Page extract:
════

Historical perspectivebalancing milk supply and demand.

• 1917 New England Milk Producers Association:  During this period, there was deep concern over adequate pricing to dairy farms in New England when fluid milk demand from the cities resulted in a few buyers controlling the price to dairy farmers. It is said that the rapid urbanization of the 1880’s and 1890’s pushed city milk sheds far into the rural hinterlands, induced farmer specialization, and encouraged the growth of large milk distributors.  By 1914 a few companies sold 40 percent or more of the milk in New York, Chicago, Boston, Detroit, and other cities.  Smaller dealers often followed price leads from these large firms, thereby diminishing the economic leverage of individual producers. Herbert Hoover, then United States Food Administrator, formed a producer consumer Commission to determine ways to provide adequate pricing.  Under the agreed upon formula at the time, dairy producers were to receive a fixed price plus a reasonable profit.  Seasonal surplus of milk was to be manufactured into products without profits to dealers.  Farmers were to receive a surplus price (what the product brought in the market less the cost of manufacturing).  A milk administrator was appointed to police the surplus plan.  It is said that this mechanism for balancing supply and demand of milk production while quickly dismantled after the WWI Armistice, became the foundation for massive intervention in a highly demoralized industry after 1933.  Should be noted that in 1915 the Boston Chamber of Commerce did a thorough analysis of the marketing constraints faced by Vermont dairy farmers and recommended that farmer cooperatives be formed to guarantee better pricing for farmers.  Federal legislation to include Capper-Volstead Act in 1922 gave these farmer cooperatives limited anti-trust protection against price fixing.

════

[Screen grounding items]
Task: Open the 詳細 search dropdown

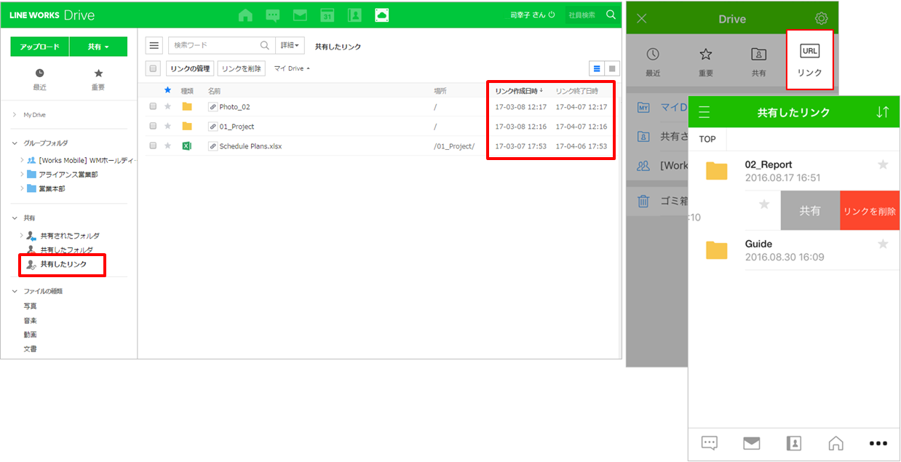Action: (289, 46)
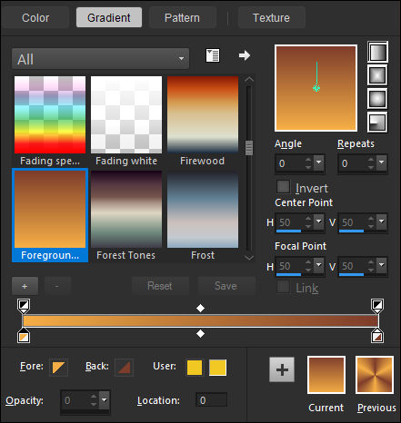Click the first yellow User swatch

195,368
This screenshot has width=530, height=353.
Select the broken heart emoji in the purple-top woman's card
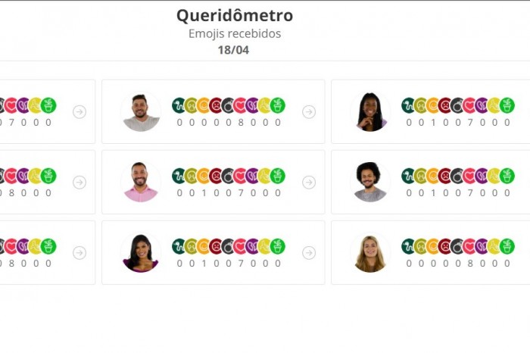[252, 246]
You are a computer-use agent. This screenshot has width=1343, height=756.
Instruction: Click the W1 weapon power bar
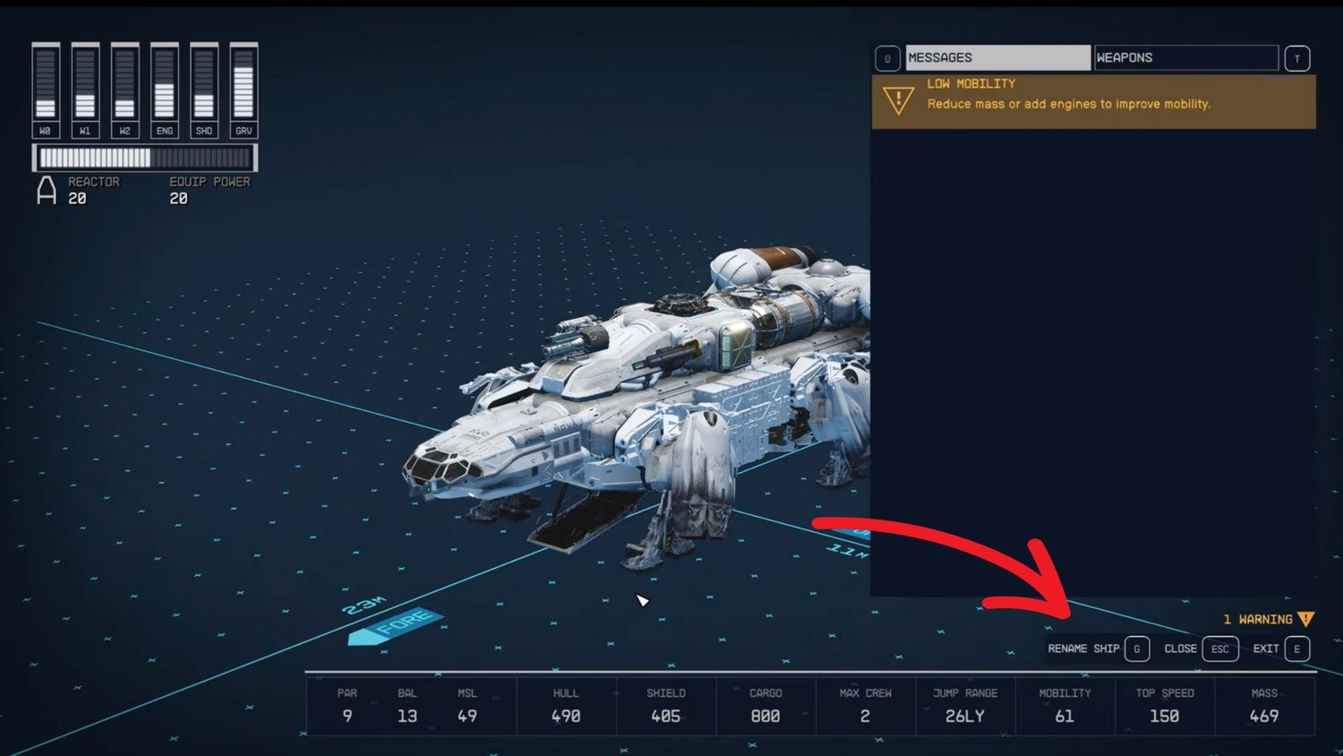85,83
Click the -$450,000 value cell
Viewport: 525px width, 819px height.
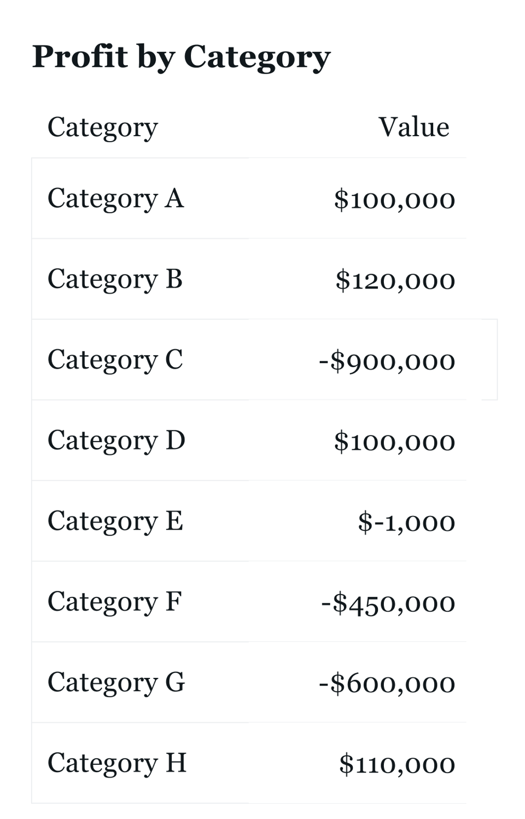[388, 603]
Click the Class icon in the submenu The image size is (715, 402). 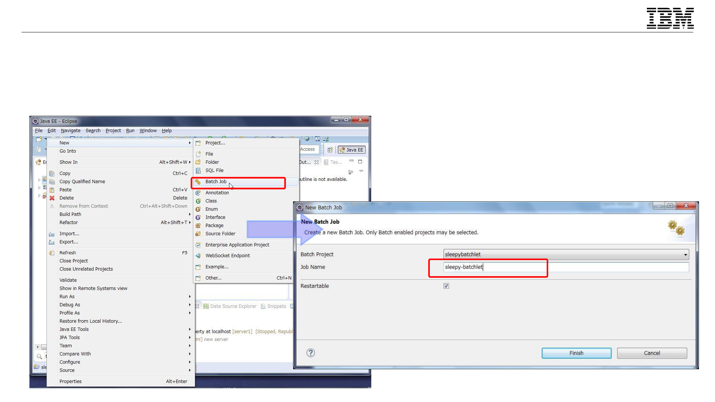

════

Task set:
(a) Answer these from the dairy pricing history:
(i) By 1914, what share of the milk in New York, Chicago, Boston, Detroit, and other cities was sold by a few companies?
(ii) Who formed the producer consumer Commission, and what office did he hold then?
(iii) What did the Capper-Volstead Act of 1922 give farmer cooperatives?
(b) Pick up the dairy pricing history after its final sentence and carry it on.
The items have nothing to do with what comes next.

Responses:
(a)
(i) 40 percent or more.
(ii) Herbert Hoover, who was then United States Food Administrator.
(iii) Limited anti-trust protection against price fixing.

(b)
• 1929: The Federal Farm Board was established by the Agricultural Marketing Act of 1929. The Board was President Hoover’s response to the downward spiral of crop prices in the years leading up to the Great Depression. The AMA promoted cooperatives (in 1926 a division of cooperative marketing was created within USDA), and the federal board had eight members representing the major farm cooperatives in the U.S.   The intent of the law was to have the cooperatives control production of crops and to increase exports as a way to better pricing.  The Board had $500 million from the U.S. Treasury to carry out its activities.  To increase dairy pricing, for example, the Board made a loan to Land of Lakes Dairy Cooperative to withhold butter sales and to purchase additional product from the market.  The Board also organized a dairy program with five regional butter-marketing associations as a way to provide aid to dairy cooperatives on production controls and marketing.  Dairy farmers were angered when it was suggested that farmers would be paid by the government to reduce the size of their herds in order to cut surplus dairy products.  This voluntary effort by farmers to cut production implemented through the farmer cooperatives failed to produce the desired results.  Prices continued to decline, and Treasury funds were depleted. This experiment on voluntary approaches through farm cooperatives to production controls set the stage for new farm legislation within the first 100 days of the Roosevelt Administration.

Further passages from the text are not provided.